When looking at historical cohorts of sponsorable users (by a quarter of account creation), most cohorts have between 600 and 1,000 accounts. Unsurprisingly, the earliest and most recent cohorts tend to have fewer users.

Interestingly, the proportion of sponsorable users grows exponentially with the "age" of their accounts on GitHub. Yet, only 17% of these eligible users (~7,600) have any sponsors at all. The distribution of sponsors is highly uneven, resembling a power-law distribution—a pattern commonly seen in tech markets.

Although GitHub does not support donations via its API, it offers a bulk sponsorship via CSVs (up to 100 users per file). So, fortunately, it can be done at some scale.

But how should one decide which users to sponsor and how much to donate to each one? It requires data on their importance, and I used PyPI to roughly estimate it for Python packages.

PyPI: Popularity and Importance are disconnected

I began by analyzing a dataset of all projects on the Python Package Index (PyPI) which had over 100,000 downloads in the past 12 months (LTM) and then:

automatically identified linked GitHub users where possible (83%),
narrowed the list down to packages with sponsorable users (16%),
grouped these by user, resulting in 946 potential grantees.

LTM downloads also follow a power-law-like distribution. However, when comparing it with the number of GitHub Sponsors, the two metrics appear entirely disconnected!
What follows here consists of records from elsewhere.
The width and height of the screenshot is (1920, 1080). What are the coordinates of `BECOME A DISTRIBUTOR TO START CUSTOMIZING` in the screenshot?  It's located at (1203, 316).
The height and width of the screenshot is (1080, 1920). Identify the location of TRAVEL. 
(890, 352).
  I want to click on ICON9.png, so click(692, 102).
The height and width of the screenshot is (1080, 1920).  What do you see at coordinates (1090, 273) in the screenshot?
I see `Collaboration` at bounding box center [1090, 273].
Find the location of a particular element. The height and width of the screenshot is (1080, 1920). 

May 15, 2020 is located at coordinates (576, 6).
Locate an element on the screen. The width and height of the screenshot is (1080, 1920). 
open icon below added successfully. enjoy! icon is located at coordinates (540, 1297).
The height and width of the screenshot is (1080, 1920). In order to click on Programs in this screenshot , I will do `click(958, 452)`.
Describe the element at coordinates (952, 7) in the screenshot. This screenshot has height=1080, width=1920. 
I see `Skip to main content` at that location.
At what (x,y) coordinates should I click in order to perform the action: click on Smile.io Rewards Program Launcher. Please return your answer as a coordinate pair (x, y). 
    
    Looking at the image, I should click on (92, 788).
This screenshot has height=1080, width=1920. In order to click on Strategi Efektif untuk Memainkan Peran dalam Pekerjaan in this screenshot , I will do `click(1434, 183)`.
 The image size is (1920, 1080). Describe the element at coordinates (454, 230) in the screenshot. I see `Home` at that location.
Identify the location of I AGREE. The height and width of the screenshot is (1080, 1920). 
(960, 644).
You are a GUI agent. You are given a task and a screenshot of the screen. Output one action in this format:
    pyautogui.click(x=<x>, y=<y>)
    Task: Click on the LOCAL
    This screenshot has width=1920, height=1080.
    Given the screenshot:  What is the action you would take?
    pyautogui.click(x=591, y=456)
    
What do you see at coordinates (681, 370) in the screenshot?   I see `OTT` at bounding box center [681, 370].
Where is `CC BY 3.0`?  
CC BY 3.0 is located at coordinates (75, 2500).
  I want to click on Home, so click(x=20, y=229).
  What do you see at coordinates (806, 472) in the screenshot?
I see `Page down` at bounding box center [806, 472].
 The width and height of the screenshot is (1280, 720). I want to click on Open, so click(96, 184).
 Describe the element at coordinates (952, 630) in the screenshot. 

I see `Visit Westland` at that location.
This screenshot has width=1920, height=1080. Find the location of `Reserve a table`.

In other words, there is almost no link between a project's significance (as measured by LTM downloads) and its popularity among GitHub Sponsors (reflected in the number of sponsors) for Python packages.

Algorithmic donation

Selecting open-source projects for financial support remains an imperfect process, with no widely accepted approach or consensus within the OSS community. For the sake of experiment, I decided to start with something relatively simple:

Microgrants ranging from $1 to $200, with a total budget of ~$5,000.
Larger grants were assigned to users with greater average "value" or higher "risk"
Value increases with # total downloads and LTM downloads on PyPI.
Risk increases with the project size and OpenSSF score (security risk)
Risk descreases with the number of sponsors (a proxy for funding).
Metrics were normalized or log-normalized to account for power-law distributions.
Score = Value x Risk

After gathering and normalizing the data, I allocated the budget proportionally based on each project's total score. Grant amounts were rounded, and any grants falling below $1 were removed. Also, some GitHub users had custom minimum thresholds for one-time donations that exceeded my calculated grant amounts. To address this, some grants were increased in cases where the difference was no more than $25.

The final outcome was a list of 866 GitHub users, to whom I donated a total of $5,037 via GitHub Sponsors on November 29, 2024. The largest microgrant was awarded to scikit-learn.

Considerations for the future

Open source maintenance could secure more funding from individuals (~150M GitHub users) if there were more transparent, scalable and systemic tools to efficiently support OSS-at-large. A few highly relevant components seem to be missing for now:

OSS-at-large index algorithmically identifying the most crucial and underfunded OSS from the global software supply chain's perspective. It should include projects across all ecosystems (Python, JavaScript, etc.) using a common approach. Although challenging, most required inputs for it are already online.
More open funding data telling potential donors how well-funded a project is and how to support it. Standardization efforts like GitHub's funding.yml and FLOSS' funding.json are reasonable initiatives in this area.
Funding links in package managers. I was surprised how unstructured the data for PyPI packages is regarding links to GitHub repositories and the associated maintainers who should receive funding. A standardized "funding link" would help resolve this issue and create a more cohesive system.

The last but not the least: I highly recommend the fantastic initiative Open Source Pledge, which requires companies to donate $2,000 per developer annually to OSS maintainers. Unfortunately, it does not accept individuals yet, and if you believe this should change (as I do), please join the ongoing discussion.